To be done >> Rewrite all of the data below, replacing every "How do I perform" with "How would I carry out" and leaving everything else unchanged.

Records to process >>

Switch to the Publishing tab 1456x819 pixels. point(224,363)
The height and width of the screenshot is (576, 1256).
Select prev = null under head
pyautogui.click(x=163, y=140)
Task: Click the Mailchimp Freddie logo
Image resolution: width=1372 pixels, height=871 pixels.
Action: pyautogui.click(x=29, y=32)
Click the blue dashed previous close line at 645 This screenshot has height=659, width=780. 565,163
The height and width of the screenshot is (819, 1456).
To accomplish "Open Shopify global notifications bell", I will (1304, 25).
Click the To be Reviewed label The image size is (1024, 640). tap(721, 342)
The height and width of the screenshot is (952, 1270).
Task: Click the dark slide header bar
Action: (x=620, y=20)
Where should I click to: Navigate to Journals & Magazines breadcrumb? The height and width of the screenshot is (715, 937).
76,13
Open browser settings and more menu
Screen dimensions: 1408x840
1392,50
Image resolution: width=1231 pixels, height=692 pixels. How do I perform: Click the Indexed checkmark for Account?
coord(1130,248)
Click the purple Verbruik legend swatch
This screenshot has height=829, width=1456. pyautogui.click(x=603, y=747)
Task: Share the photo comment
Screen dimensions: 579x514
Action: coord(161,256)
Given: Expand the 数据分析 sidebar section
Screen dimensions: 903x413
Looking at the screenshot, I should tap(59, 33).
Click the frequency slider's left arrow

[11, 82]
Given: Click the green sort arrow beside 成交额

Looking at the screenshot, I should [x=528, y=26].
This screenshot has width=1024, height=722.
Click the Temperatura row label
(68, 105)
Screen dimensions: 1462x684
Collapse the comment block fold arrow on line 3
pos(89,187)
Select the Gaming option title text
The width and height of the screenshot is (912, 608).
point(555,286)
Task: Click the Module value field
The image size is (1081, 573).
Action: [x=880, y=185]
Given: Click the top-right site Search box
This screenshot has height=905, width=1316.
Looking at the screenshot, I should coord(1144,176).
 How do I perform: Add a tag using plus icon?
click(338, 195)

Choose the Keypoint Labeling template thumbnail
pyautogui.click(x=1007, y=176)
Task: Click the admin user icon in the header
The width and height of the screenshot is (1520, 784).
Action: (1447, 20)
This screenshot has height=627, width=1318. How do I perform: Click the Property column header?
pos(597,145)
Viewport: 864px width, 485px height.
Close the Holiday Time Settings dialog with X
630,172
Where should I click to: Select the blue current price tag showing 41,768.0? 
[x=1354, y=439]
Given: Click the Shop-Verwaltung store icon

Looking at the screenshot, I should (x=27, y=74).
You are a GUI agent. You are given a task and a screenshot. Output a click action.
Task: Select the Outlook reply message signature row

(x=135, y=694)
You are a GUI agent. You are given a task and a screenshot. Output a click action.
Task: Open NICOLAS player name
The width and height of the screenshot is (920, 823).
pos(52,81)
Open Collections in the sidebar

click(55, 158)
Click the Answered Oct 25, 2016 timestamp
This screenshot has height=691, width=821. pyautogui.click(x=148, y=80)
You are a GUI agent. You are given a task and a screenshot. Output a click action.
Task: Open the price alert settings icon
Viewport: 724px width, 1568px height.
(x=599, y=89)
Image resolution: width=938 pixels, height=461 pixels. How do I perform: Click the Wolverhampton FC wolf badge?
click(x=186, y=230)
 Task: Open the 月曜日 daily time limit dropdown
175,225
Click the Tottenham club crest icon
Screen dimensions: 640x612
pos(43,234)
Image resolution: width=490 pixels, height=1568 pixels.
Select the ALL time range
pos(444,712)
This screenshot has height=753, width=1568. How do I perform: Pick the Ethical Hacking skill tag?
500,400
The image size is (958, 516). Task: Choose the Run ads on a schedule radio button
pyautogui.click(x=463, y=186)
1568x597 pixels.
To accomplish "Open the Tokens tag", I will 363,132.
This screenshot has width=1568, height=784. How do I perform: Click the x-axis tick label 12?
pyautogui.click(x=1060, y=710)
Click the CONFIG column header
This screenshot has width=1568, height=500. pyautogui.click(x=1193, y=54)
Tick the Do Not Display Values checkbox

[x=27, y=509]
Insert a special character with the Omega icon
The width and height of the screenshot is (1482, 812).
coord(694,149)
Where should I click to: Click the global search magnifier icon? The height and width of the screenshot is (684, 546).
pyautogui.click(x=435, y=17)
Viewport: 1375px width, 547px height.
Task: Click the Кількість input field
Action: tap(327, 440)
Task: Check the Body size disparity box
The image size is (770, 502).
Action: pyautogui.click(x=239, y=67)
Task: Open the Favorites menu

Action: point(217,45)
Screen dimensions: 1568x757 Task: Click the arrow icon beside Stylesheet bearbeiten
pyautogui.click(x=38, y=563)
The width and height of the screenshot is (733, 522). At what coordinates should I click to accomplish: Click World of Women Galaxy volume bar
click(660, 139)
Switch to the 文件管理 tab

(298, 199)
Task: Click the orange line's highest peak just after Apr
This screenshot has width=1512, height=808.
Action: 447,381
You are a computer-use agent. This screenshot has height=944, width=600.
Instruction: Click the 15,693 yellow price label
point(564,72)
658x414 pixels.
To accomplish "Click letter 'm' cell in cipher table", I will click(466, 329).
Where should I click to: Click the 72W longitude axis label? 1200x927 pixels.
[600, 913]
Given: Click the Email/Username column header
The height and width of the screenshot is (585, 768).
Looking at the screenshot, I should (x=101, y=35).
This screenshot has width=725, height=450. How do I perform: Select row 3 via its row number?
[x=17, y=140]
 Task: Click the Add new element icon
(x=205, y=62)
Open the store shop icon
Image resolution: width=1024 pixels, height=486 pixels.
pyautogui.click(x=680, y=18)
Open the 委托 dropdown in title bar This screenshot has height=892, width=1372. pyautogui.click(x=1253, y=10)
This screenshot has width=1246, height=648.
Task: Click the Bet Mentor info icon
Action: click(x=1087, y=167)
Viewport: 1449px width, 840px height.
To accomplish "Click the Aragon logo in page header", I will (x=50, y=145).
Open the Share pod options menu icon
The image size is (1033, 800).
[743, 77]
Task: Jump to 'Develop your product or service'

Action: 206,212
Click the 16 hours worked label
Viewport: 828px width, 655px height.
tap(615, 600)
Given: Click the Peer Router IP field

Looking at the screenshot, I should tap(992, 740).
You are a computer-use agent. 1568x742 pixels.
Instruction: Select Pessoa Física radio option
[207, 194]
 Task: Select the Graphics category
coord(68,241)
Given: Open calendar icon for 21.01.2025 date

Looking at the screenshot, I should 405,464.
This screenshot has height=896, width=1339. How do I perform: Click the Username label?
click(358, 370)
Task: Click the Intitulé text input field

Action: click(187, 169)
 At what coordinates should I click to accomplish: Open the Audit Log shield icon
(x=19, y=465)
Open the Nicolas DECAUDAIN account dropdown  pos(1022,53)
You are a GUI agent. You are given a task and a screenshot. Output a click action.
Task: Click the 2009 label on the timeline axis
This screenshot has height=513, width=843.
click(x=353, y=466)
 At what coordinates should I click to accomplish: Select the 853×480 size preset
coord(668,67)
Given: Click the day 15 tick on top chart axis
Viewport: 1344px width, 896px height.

Finished exercise >>
Switch to the Publishing tab 1456x819 pixels. point(224,363)
The height and width of the screenshot is (576, 1256).
Select prev = null under head
pyautogui.click(x=163, y=140)
Task: Click the Mailchimp Freddie logo
Image resolution: width=1372 pixels, height=871 pixels.
Action: pyautogui.click(x=29, y=32)
Click the blue dashed previous close line at 645 This screenshot has height=659, width=780. 565,163
The height and width of the screenshot is (819, 1456).
To accomplish "Open Shopify global notifications bell", I will (1304, 25).
Click the To be Reviewed label The image size is (1024, 640). tap(721, 342)
The height and width of the screenshot is (952, 1270).
Task: Click the dark slide header bar
Action: (x=620, y=20)
Where should I click to: Navigate to Journals & Magazines breadcrumb? The height and width of the screenshot is (715, 937).
76,13
Open browser settings and more menu
Screen dimensions: 1408x840
1392,50
Image resolution: width=1231 pixels, height=692 pixels. How would I carry out: Click the Indexed checkmark for Account?
coord(1130,248)
Click the purple Verbruik legend swatch
This screenshot has height=829, width=1456. pyautogui.click(x=603, y=747)
Task: Share the photo comment
Screen dimensions: 579x514
Action: coord(161,256)
Given: Expand the 数据分析 sidebar section
Screen dimensions: 903x413
Looking at the screenshot, I should tap(59, 33).
Click the frequency slider's left arrow

[11, 82]
Given: Click the green sort arrow beside 成交额

Looking at the screenshot, I should [x=528, y=26].
This screenshot has width=1024, height=722.
Click the Temperatura row label
(68, 105)
Screen dimensions: 1462x684
Collapse the comment block fold arrow on line 3
pos(89,187)
Select the Gaming option title text
The width and height of the screenshot is (912, 608).
point(555,286)
Task: Click the Module value field
The image size is (1081, 573).
Action: [x=880, y=185]
Given: Click the top-right site Search box
This screenshot has height=905, width=1316.
Looking at the screenshot, I should coord(1144,176).
 How would I carry out: Add a tag using plus icon?
click(338, 195)

Choose the Keypoint Labeling template thumbnail
pyautogui.click(x=1007, y=176)
Task: Click the admin user icon in the header
The width and height of the screenshot is (1520, 784).
Action: (1447, 20)
This screenshot has height=627, width=1318. How would I carry out: Click the Property column header?
pos(597,145)
Viewport: 864px width, 485px height.
Close the Holiday Time Settings dialog with X
630,172
Where should I click to: Select the blue current price tag showing 41,768.0? 
[x=1354, y=439]
Given: Click the Shop-Verwaltung store icon

Looking at the screenshot, I should (x=27, y=74).
You are a GUI agent. You are given a task and a screenshot. Output a click action.
Task: Select the Outlook reply message signature row

(x=135, y=694)
You are a GUI agent. You are given a task and a screenshot. Output a click action.
Task: Open NICOLAS player name
The width and height of the screenshot is (920, 823).
pos(52,81)
Open Collections in the sidebar

click(55, 158)
Click the Answered Oct 25, 2016 timestamp
This screenshot has height=691, width=821. pyautogui.click(x=148, y=80)
You are a GUI agent. You are given a task and a screenshot. Output a click action.
Task: Open the price alert settings icon
Viewport: 724px width, 1568px height.
(x=599, y=89)
Image resolution: width=938 pixels, height=461 pixels. How would I carry out: Click the Wolverhampton FC wolf badge?
click(x=186, y=230)
 Task: Open the 月曜日 daily time limit dropdown
175,225
Click the Tottenham club crest icon
Screen dimensions: 640x612
pos(43,234)
Image resolution: width=490 pixels, height=1568 pixels.
Select the ALL time range
pos(444,712)
This screenshot has height=753, width=1568. How would I carry out: Pick the Ethical Hacking skill tag?
500,400
The image size is (958, 516). Task: Choose the Run ads on a schedule radio button
pyautogui.click(x=463, y=186)
1568x597 pixels.
To accomplish "Open the Tokens tag", I will 363,132.
This screenshot has width=1568, height=784. How would I carry out: Click the x-axis tick label 12?
pyautogui.click(x=1060, y=710)
Click the CONFIG column header
This screenshot has width=1568, height=500. pyautogui.click(x=1193, y=54)
Tick the Do Not Display Values checkbox

[x=27, y=509]
Insert a special character with the Omega icon
The width and height of the screenshot is (1482, 812).
coord(694,149)
Where should I click to: Click the global search magnifier icon? The height and width of the screenshot is (684, 546).
pyautogui.click(x=435, y=17)
Viewport: 1375px width, 547px height.
Task: Click the Кількість input field
Action: tap(327, 440)
Task: Check the Body size disparity box
The image size is (770, 502).
Action: pyautogui.click(x=239, y=67)
Task: Open the Favorites menu

Action: point(217,45)
Screen dimensions: 1568x757 Task: Click the arrow icon beside Stylesheet bearbeiten
pyautogui.click(x=38, y=563)
The width and height of the screenshot is (733, 522). At what coordinates should I click to accomplish: Click World of Women Galaxy volume bar
click(660, 139)
Switch to the 文件管理 tab

(298, 199)
Task: Click the orange line's highest peak just after Apr
This screenshot has width=1512, height=808.
Action: 447,381
You are a computer-use agent. This screenshot has height=944, width=600.
Instruction: Click the 15,693 yellow price label
point(564,72)
658x414 pixels.
To accomplish "Click letter 'm' cell in cipher table", I will click(466, 329).
Where should I click to: Click the 72W longitude axis label? 1200x927 pixels.
[600, 913]
Given: Click the Email/Username column header
The height and width of the screenshot is (585, 768).
Looking at the screenshot, I should (x=101, y=35).
This screenshot has width=725, height=450. How would I carry out: Select row 3 via its row number?
[x=17, y=140]
 Task: Click the Add new element icon
(x=205, y=62)
Open the store shop icon
Image resolution: width=1024 pixels, height=486 pixels.
pyautogui.click(x=680, y=18)
Open the 委托 dropdown in title bar This screenshot has height=892, width=1372. pyautogui.click(x=1253, y=10)
This screenshot has width=1246, height=648.
Task: Click the Bet Mentor info icon
Action: click(x=1087, y=167)
Viewport: 1449px width, 840px height.
To accomplish "Click the Aragon logo in page header", I will (x=50, y=145).
Open the Share pod options menu icon
The image size is (1033, 800).
[743, 77]
Task: Jump to 'Develop your product or service'

Action: 206,212
Click the 16 hours worked label
Viewport: 828px width, 655px height.
tap(615, 600)
Given: Click the Peer Router IP field

Looking at the screenshot, I should tap(992, 740).
You are a computer-use agent. 1568x742 pixels.
Instruction: Select Pessoa Física radio option
[207, 194]
 Task: Select the Graphics category
coord(68,241)
Given: Open calendar icon for 21.01.2025 date

Looking at the screenshot, I should 405,464.
This screenshot has height=896, width=1339. How would I carry out: Click the Username label?
click(358, 370)
Task: Click the Intitulé text input field

Action: click(187, 169)
 At what coordinates should I click to accomplish: Open the Audit Log shield icon
(x=19, y=465)
Open the Nicolas DECAUDAIN account dropdown  pos(1022,53)
You are a GUI agent. You are given a task and a screenshot. Output a click action.
Task: Click the 2009 label on the timeline axis
This screenshot has height=513, width=843.
click(x=353, y=466)
 At what coordinates should I click to accomplish: Select the 853×480 size preset
coord(668,67)
Given: Click the day 15 tick on top chart axis
Viewport: 1344px width, 896px height.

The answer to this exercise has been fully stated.